O chefe da equipe cirúrgica, Claudio Birolini, explicou que o laudo apontou carcinoma de células escamosas “in situ” em duas das oito lesões analisadas. Elas estavam localizadas no tórax e em um dos braços do ex-presidente.
“Duas das lesões vieram positivas para o carcinoma de células escamosas, que não é nem o mais bonzinho e nem o mais agressivo, mas ainda assim é um câncer de pele”, afirmou o médico.
Birolini destacou que não há necessidade de tratamento adicional imediato. Segundo ele, as lesões já foram retiradas, mas a recomendação é de acompanhamento constante devido ao histórico de exposição ao sol sem proteção.

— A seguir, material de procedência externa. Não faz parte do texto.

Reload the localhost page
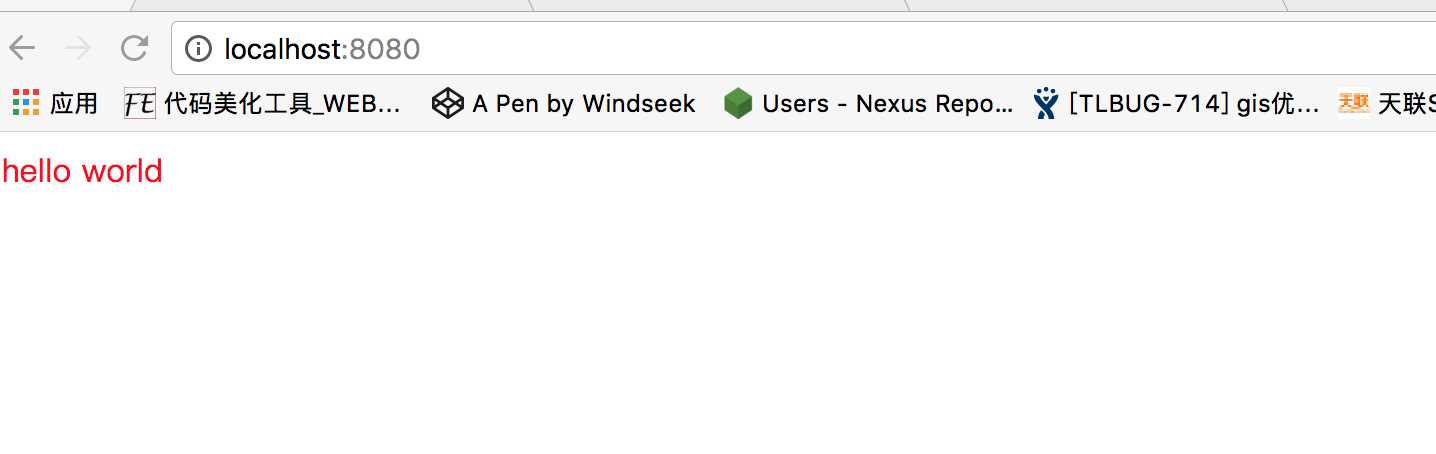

“O que ele vai ter que fazer é ser avaliado periodicamente para ver se outras lesões apresentam suspeitas. Não é caso de nenhum tratamento coadjuvante agora”, disse o cirurgião.
Bolsonaro cumpre prisão domiciliar e foi condenado a 27 anos e 3 meses por envolvimento em uma trama golpista. Ele deverá apresentar atestado médico ao gabinete do ministro Alexandre de Moraes, no Supremo Tribunal Federal.